Chaos (Mayhem #3)

I don’t like Shawn. I don’t need Shawn. I don’t want Shawn.

“Yeah, Shawn, drink with us,” Groupie Number Three says, positioning herself in front of him and lifting her lipstick-stained glass to his face. Her red hair is a silken waterfall tumbling over her shoulders, and I have to look away.

I’m driving a knife farther into my own heart—because I need him to know it.

I don’t like him. I don’t need him. I don’t want him.

I don’t love him.

I need myself to know it too—to believe it—but when the girl giggles, I can’t help it . . . I listen, I watch, and I hurt.

I watch as Shawn’s hand covers hers, as he lowers the glass she’s holding, and as he leans in to whisper something in her ear. She giggles again, and he grins before turning those green eyes on me. “Sure, Kit, pour me one.”

He turns on a charm I’ve always wished he’d direct at me, using that voice and those smiles that I’ve always wished I could claim for myself. He hijacks the tequila bottle from my hands and pours the girls drink after drink after drink while I stand by pretending not to care—even though I can’t help noticing that Groupie One’s breasts are bigger than mine, that Groupie Two’s lips are fuller than mine, that Groupie Three’s legs are longer than mine.
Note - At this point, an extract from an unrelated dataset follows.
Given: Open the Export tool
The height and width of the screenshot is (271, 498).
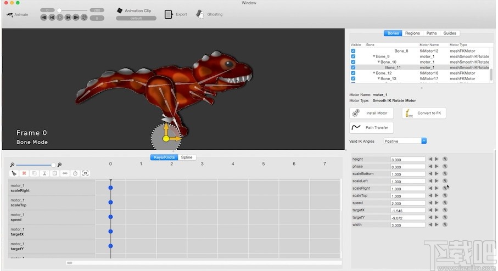Looking at the screenshot, I should click(x=169, y=14).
I stay until I can’t take it anymore—until their hair-flipping makes me want to claw my eyes out and their giggling makes me want to gouge my eardrums out. Shawn is too busy being fawned over to even notice me go, so I sulk my way down the long aisle of the bus, closing curtains behind me until I’m plopping down on a bench next to Mike. Joel is still holed up in the bathroom; Shawn is back in the kitchen with Big Boobs, Perfect Lips, and Long Legs; and Adam . . .
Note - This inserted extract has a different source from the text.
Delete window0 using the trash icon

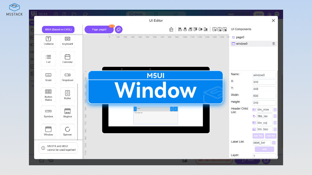click(x=273, y=44)
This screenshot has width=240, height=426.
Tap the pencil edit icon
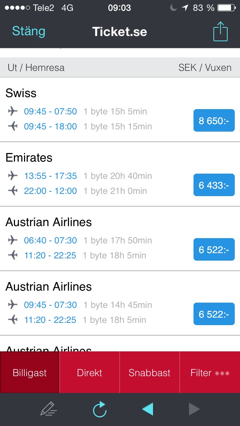48,409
“Where’s Adam?” I ask. Mike hands me a half-finished beer I desperately need, and I gladly accept it. “Thanks.”

“He said something about seeing if he could get on the roof, and then he was gone,” Mike says.

“What about Driver?”

“Probably went to the other bus to take bets on Adam falling and cracking his head open,” Mike says dismissively. I chuckle until he says, “Any reason for your sudden love of groupies?”

“Who doesn’t love groupies?”

It doesn’t escape me that I’m asking the only guy in the world who doesn’t love groupies. Mike isn’t in the band for the girls or the fame. He’s in it because he loves the drums—and because the guys are his family, and he’s theirs.

“Tonight?” he says by way of answer, his eyes big, brown, and sincere. “Shawn.”

I grunt and take another sip of his beer, staring longingly toward the first closed curtain separating me from the kitchen, because I could really use a stronger drink but would rather swallow broken glass than go back there. “Shawn was enjoying himself in the kitchen, trust me.”

“Shawn didn’t want them on here in the first place.”

“Shawn thought he was doing me a favor.”

“So?”

“I don’t need his favors. I’m just one of the guys.”

“Hmm,” Mike hums.

“What?”

“Nothing.”

“What?”

I’m seriously going to punch him if he says “nothing” again, but he doesn’t get the chance because Joel emerges from the bathroom looking ragged, like he’s been scratching his fingers through his Mohawk until the spikes are jutting in every possible direction.

“What’s wrong?” I ask, wondering what the hell happened during his phone call to make him look as lost as he does.

“I miss Dee.”

Mike and I both start laughing. “You win,” I tell Joel, and his sandy blond eyebrows tug together. “You didn’t even last a day.”

He groans and collapses next to me, and I hand him what’s left of Mike’s beer. He sighs and finishes it off. “Where is everyone?”

A giggling from the back of the bus answers the question about Shawn, so the only name I bother saying out loud is Adam’s. “Adam is outside trying to crack his head open.”

“On the roof,” Mike agrees at the same time we all hear heavy footsteps above us. Three pairs of eyes turn to the ceiling as we listen to Adam’s footfall walk the length of the bus and then stop. There’s cheering from outside, and Joel stands up to leave.

“Let us know if he’s dead,” I call as he walks toward the door to the bus. His fading laughter is cut off by the door that closes behind him.

With it just being Mike and me again, I’m afraid he’s going to pick our conversation back up. It’s late, I’m tired, my high from the concert has worn off, and Shawn is doing God knows what with three ridiculously willing girls just two curtains away. The last thing I need to be doing is talking about it.

What I need is for Mike to go back there and get me another beer.

Instead, the closest curtain opens, and my head jerks in that direction. Groupie One and Groupie Two emerge, unsteady in their heels as they make their way down the aisle.